[Records of locating words and elements]
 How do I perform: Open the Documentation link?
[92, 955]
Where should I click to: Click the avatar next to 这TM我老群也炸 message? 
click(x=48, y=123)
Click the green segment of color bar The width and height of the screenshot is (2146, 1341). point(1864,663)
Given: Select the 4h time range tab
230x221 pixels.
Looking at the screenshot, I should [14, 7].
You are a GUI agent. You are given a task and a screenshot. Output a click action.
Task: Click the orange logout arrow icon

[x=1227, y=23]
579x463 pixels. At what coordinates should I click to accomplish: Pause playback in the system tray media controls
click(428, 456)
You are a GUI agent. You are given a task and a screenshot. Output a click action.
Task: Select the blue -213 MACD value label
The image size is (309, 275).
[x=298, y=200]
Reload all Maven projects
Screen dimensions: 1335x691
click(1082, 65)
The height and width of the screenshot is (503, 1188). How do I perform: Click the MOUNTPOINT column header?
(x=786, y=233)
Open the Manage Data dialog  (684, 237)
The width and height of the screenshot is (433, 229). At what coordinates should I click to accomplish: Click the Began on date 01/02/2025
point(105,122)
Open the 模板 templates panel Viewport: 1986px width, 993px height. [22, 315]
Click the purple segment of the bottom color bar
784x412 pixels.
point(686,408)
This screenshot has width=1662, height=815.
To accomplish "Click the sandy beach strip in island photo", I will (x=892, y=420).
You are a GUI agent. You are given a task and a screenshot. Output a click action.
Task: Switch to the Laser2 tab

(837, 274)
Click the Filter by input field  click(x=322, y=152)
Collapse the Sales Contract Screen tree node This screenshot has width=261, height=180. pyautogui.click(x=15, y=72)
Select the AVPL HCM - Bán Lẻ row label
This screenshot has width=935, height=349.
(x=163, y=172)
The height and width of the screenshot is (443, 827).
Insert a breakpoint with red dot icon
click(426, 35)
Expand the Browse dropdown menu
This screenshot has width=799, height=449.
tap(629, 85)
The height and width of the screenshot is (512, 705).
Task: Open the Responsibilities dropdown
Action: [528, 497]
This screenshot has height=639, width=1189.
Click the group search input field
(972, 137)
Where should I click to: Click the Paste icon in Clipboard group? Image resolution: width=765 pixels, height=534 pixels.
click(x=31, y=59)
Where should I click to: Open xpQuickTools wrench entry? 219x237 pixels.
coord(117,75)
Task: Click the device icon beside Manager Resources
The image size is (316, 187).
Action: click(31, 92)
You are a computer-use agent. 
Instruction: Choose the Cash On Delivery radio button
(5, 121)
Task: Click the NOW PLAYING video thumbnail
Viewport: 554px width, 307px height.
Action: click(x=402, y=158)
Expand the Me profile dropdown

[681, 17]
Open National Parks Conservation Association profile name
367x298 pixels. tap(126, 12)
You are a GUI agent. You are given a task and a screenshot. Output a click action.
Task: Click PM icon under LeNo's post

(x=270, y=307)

### Work required
Copy out every line of the material above without a single change.

### Worked answer
 How do I perform: Open the Documentation link?
[92, 955]
Where should I click to: Click the avatar next to 这TM我老群也炸 message? 
click(x=48, y=123)
Click the green segment of color bar The width and height of the screenshot is (2146, 1341). point(1864,663)
Given: Select the 4h time range tab
230x221 pixels.
Looking at the screenshot, I should [14, 7].
You are a GUI agent. You are given a task and a screenshot. Output a click action.
Task: Click the orange logout arrow icon

[x=1227, y=23]
579x463 pixels. At what coordinates should I click to accomplish: Pause playback in the system tray media controls
click(428, 456)
You are a GUI agent. You are given a task and a screenshot. Output a click action.
Task: Select the blue -213 MACD value label
The image size is (309, 275).
[x=298, y=200]
Reload all Maven projects
Screen dimensions: 1335x691
click(1082, 65)
The height and width of the screenshot is (503, 1188). How do I perform: Click the MOUNTPOINT column header?
(x=786, y=233)
Open the Manage Data dialog  (684, 237)
The width and height of the screenshot is (433, 229). At what coordinates should I click to accomplish: Click the Began on date 01/02/2025
point(105,122)
Open the 模板 templates panel Viewport: 1986px width, 993px height. [22, 315]
Click the purple segment of the bottom color bar
784x412 pixels.
point(686,408)
This screenshot has width=1662, height=815.
To accomplish "Click the sandy beach strip in island photo", I will (x=892, y=420).
You are a GUI agent. You are given a task and a screenshot. Output a click action.
Task: Switch to the Laser2 tab

(837, 274)
Click the Filter by input field  click(x=322, y=152)
Collapse the Sales Contract Screen tree node This screenshot has width=261, height=180. pyautogui.click(x=15, y=72)
Select the AVPL HCM - Bán Lẻ row label
This screenshot has width=935, height=349.
(x=163, y=172)
The height and width of the screenshot is (443, 827).
Insert a breakpoint with red dot icon
click(426, 35)
Expand the Browse dropdown menu
This screenshot has width=799, height=449.
tap(629, 85)
The height and width of the screenshot is (512, 705).
Task: Open the Responsibilities dropdown
Action: [528, 497]
This screenshot has height=639, width=1189.
Click the group search input field
(972, 137)
Where should I click to: Click the Paste icon in Clipboard group? Image resolution: width=765 pixels, height=534 pixels.
click(x=31, y=59)
Where should I click to: Open xpQuickTools wrench entry? 219x237 pixels.
coord(117,75)
Task: Click the device icon beside Manager Resources
The image size is (316, 187).
Action: click(31, 92)
You are a computer-use agent. 
Instruction: Choose the Cash On Delivery radio button
(5, 121)
Task: Click the NOW PLAYING video thumbnail
Viewport: 554px width, 307px height.
Action: click(x=402, y=158)
Expand the Me profile dropdown

[681, 17]
Open National Parks Conservation Association profile name
367x298 pixels. tap(126, 12)
You are a GUI agent. You are given a task and a screenshot. Output a click action.
Task: Click PM icon under LeNo's post

(x=270, y=307)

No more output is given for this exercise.